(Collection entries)
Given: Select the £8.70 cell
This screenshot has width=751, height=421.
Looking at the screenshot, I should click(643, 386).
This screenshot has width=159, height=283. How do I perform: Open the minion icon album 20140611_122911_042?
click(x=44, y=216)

==

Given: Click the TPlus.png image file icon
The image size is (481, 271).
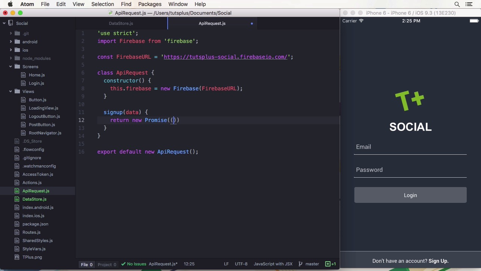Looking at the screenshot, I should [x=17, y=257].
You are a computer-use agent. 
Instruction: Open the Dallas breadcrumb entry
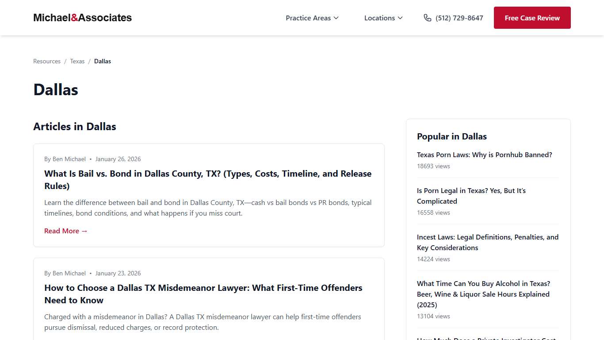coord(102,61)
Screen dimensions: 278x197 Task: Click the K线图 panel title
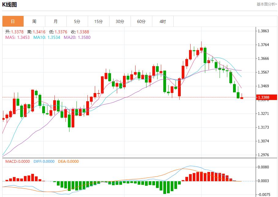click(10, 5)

=== Exercise instructions ===
Wherever a line in the entries above holds "Given", copy that line.

=== Answer area ===
Given: Select the £8.70 cell
Given: Click the TPlus.png image file icon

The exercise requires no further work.